PROMPT
Write out, without any change, the material from the line containing "Where should I click to: Click the entry" to the line containing "Where should I click to: Click the 'Static'".

DATA PROVIDED
+===+
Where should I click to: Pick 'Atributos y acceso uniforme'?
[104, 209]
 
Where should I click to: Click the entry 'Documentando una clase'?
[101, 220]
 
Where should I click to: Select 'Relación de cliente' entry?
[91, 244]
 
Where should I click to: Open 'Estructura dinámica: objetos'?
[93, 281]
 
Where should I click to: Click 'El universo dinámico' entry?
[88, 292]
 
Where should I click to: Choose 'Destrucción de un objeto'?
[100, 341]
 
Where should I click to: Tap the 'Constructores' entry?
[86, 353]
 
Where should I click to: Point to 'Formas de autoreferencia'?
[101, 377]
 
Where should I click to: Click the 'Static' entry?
+===+
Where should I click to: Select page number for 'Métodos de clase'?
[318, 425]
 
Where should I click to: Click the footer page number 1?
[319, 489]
+===+
FULL RESPONSE
Where should I click to: Click the entry 'Documentando una clase'?
[101, 220]
 
Where should I click to: Select 'Relación de cliente' entry?
[91, 244]
 
Where should I click to: Open 'Estructura dinámica: objetos'?
[93, 281]
 
Where should I click to: Click 'El universo dinámico' entry?
[88, 292]
 
Where should I click to: Choose 'Destrucción de un objeto'?
[100, 341]
 
Where should I click to: Tap the 'Constructores' entry?
[86, 353]
 
Where should I click to: Point to 'Formas de autoreferencia'?
[101, 377]
 
Where should I click to: Click the 'Static' entry?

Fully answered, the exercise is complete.